Apple’s M2 chip may be getting all the attention right now, but the M1 isn’t dead yet. The M1 Windows Project, word of which reaches us via Liliputing, is working on a way to boot everyone’s favorite Microsoft operating system on M1 Macs, something not usually allowed outside virtual machines.
There's been plenty of work on getting Linux to boot natively on the M1, and a certain amount of success too, which means developer Arminder Singh doesn’t have to start his project entirely from first principles. And while Windows does support Arm chips in its latest versions, that’s not necessarily very much help, as Singh notes on his site: “Apple’s chips are architecturally very different from standard ARM64 chips from companies like Qualcomm or MediaTek and a lot of hardware enablement needs to be done as a result.”

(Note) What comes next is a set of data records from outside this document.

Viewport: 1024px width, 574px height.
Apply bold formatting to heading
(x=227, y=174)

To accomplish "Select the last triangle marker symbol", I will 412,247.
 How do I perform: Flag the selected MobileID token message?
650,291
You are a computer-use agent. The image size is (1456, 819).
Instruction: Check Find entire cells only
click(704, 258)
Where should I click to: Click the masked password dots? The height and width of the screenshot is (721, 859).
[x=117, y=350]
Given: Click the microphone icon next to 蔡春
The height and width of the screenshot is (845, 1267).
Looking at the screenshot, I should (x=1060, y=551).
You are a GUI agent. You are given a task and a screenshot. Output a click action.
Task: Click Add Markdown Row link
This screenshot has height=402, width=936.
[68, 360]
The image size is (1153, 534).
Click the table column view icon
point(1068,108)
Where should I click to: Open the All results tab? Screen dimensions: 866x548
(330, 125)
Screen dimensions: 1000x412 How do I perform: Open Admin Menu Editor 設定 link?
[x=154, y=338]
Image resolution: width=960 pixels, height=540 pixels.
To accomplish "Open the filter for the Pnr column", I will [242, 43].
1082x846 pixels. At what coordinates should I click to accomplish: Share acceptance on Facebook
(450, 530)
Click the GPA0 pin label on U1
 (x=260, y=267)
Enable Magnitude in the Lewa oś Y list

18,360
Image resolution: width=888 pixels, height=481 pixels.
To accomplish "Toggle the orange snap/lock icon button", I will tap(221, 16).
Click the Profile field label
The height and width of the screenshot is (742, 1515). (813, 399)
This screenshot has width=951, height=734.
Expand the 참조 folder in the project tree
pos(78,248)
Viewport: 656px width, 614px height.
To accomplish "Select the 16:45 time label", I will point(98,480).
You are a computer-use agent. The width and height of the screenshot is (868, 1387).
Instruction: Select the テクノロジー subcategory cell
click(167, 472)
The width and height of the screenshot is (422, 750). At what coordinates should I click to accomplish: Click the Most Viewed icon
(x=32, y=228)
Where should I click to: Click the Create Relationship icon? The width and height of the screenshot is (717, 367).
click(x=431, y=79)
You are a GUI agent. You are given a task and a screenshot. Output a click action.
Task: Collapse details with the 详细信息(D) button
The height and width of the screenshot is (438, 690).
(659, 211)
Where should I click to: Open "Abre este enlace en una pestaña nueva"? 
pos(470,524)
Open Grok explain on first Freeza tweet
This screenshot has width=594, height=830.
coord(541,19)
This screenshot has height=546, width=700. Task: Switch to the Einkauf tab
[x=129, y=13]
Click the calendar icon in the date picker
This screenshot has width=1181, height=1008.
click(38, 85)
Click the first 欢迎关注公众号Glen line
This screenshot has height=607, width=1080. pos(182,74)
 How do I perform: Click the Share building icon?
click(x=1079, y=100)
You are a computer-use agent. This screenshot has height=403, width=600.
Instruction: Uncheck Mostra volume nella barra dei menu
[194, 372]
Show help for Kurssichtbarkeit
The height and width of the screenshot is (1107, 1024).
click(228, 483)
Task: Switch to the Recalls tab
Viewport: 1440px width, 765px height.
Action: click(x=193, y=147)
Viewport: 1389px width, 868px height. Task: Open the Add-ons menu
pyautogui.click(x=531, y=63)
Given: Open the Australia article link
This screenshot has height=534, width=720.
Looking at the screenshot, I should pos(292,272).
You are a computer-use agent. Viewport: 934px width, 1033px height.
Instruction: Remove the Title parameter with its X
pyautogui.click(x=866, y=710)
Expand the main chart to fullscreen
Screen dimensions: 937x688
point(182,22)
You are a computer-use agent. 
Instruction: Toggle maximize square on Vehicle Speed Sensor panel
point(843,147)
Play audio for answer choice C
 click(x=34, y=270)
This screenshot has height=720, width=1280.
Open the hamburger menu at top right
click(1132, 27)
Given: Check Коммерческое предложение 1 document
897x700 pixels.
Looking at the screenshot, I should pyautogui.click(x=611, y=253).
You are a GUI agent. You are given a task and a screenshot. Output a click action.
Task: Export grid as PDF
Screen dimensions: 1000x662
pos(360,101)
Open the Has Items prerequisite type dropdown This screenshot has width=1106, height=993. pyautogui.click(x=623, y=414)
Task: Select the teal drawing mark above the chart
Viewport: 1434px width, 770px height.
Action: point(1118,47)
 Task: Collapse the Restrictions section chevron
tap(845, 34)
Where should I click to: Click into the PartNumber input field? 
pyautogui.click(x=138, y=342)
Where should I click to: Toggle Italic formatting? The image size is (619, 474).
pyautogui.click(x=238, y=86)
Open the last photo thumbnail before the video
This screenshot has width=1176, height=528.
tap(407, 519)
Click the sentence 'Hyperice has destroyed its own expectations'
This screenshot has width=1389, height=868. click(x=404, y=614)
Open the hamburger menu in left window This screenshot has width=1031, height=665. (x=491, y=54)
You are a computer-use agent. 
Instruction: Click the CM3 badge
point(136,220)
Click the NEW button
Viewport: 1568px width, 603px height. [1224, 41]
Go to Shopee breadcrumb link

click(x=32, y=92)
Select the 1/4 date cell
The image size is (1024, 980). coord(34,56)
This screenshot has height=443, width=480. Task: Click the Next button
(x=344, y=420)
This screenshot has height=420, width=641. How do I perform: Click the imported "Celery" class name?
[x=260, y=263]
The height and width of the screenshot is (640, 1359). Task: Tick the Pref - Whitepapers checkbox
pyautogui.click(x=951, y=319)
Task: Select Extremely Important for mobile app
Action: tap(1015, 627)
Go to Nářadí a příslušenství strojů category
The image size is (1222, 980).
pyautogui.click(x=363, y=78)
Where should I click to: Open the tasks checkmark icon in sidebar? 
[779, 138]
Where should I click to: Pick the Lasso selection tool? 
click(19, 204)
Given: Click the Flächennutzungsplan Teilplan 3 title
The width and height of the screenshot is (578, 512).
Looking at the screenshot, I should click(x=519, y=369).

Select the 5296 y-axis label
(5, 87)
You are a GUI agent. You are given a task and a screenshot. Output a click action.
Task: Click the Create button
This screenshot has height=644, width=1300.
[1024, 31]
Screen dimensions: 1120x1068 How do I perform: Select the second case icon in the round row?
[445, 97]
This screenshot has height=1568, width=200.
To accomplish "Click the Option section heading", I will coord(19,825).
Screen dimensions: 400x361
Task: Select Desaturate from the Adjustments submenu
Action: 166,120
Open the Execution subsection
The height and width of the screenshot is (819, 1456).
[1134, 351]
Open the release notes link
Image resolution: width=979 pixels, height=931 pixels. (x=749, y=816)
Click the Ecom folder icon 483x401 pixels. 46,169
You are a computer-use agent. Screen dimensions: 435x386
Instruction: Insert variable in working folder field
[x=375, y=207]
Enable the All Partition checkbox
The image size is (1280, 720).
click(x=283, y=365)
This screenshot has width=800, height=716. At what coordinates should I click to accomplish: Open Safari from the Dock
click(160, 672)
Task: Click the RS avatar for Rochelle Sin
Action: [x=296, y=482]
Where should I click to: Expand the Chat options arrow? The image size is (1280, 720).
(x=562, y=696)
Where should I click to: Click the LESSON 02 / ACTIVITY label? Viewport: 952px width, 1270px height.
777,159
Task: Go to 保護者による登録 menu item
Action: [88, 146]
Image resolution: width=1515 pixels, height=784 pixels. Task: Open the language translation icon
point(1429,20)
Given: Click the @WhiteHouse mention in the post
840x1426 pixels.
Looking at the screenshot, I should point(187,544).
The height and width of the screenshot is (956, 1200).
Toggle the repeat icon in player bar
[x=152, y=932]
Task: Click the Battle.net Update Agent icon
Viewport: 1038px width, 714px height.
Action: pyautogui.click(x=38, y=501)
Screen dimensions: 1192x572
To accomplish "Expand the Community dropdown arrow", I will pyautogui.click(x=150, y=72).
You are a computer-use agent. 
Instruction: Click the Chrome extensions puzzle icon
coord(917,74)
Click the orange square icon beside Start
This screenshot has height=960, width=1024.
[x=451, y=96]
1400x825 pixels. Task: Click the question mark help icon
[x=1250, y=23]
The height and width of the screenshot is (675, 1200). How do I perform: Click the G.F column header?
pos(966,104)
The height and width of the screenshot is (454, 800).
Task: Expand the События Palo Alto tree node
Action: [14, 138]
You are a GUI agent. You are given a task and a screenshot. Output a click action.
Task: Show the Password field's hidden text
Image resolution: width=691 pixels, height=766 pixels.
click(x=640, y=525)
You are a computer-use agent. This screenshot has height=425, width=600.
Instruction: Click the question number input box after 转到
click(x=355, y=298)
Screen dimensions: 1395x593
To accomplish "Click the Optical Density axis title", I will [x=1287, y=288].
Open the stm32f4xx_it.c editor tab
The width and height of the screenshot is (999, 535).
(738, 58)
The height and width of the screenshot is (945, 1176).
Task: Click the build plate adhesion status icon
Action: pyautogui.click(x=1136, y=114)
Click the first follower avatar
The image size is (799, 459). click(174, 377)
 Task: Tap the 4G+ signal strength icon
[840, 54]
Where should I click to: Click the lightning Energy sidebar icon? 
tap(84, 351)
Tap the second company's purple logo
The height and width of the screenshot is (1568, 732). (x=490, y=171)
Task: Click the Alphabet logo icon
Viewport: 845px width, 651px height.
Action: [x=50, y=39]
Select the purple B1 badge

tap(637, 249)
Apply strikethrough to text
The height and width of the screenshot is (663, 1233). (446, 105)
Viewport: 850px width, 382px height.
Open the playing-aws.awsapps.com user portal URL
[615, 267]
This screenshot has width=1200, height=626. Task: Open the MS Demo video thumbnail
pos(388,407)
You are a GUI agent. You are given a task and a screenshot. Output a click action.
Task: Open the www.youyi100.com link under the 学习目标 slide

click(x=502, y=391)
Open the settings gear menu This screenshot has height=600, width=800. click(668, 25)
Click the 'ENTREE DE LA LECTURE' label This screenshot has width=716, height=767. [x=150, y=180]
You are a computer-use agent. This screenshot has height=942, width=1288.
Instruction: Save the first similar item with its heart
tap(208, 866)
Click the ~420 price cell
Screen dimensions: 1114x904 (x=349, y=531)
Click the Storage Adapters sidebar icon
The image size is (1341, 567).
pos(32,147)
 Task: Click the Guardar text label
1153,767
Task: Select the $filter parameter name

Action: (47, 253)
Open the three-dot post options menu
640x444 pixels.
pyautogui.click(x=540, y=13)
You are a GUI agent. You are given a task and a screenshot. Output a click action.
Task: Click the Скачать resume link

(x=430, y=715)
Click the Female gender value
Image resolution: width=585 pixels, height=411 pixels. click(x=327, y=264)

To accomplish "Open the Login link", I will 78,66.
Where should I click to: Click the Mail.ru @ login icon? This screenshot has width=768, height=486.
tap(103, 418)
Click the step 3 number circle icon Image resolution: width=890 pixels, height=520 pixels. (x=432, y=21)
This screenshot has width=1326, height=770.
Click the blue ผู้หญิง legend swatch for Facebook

Singh identifies two features of the M1 chip that make it hard to run Windows natively: the interrupt controller, which is present on the Apple chip in a non-standard form that the Windows kernel doesn’t know what to do with, and the IOMMU (input output memory management unit) which presents challenges related to page sizes when communicating with the hardware. Once these are solved, all the Apple-specific hardware on the Mac will require a driver to be written for it, or at least for those items that can’t be solved with the ACPI (Advanced Configuration and Power Interface).
There's an extremely interesting section on Singh’s site regarding the use of a lightweight hypervisor (m1n1, the bootloader taken from the Asahi Linux project) to launch Windows’ UEFI firmware in order to handle the interrupt controller issue — it would get Windows running close to the bare metal, but would mean the OS couldn’t be able to run VMs itself. But of course, there are oddities and issues.
Singh is currently “working on getting m1n1 and its hypervisor updated to handle booting UEFI and Windows better, including setting up the vGIC in EL1.” He’s also working on getting Microsoft’s Project Mu compiled for M1 platforms. “There is zero guarantee that I will be able to get Windows working in a great way by the end of it all,” Singh writes. “But I’m going to try my absolute hardest.”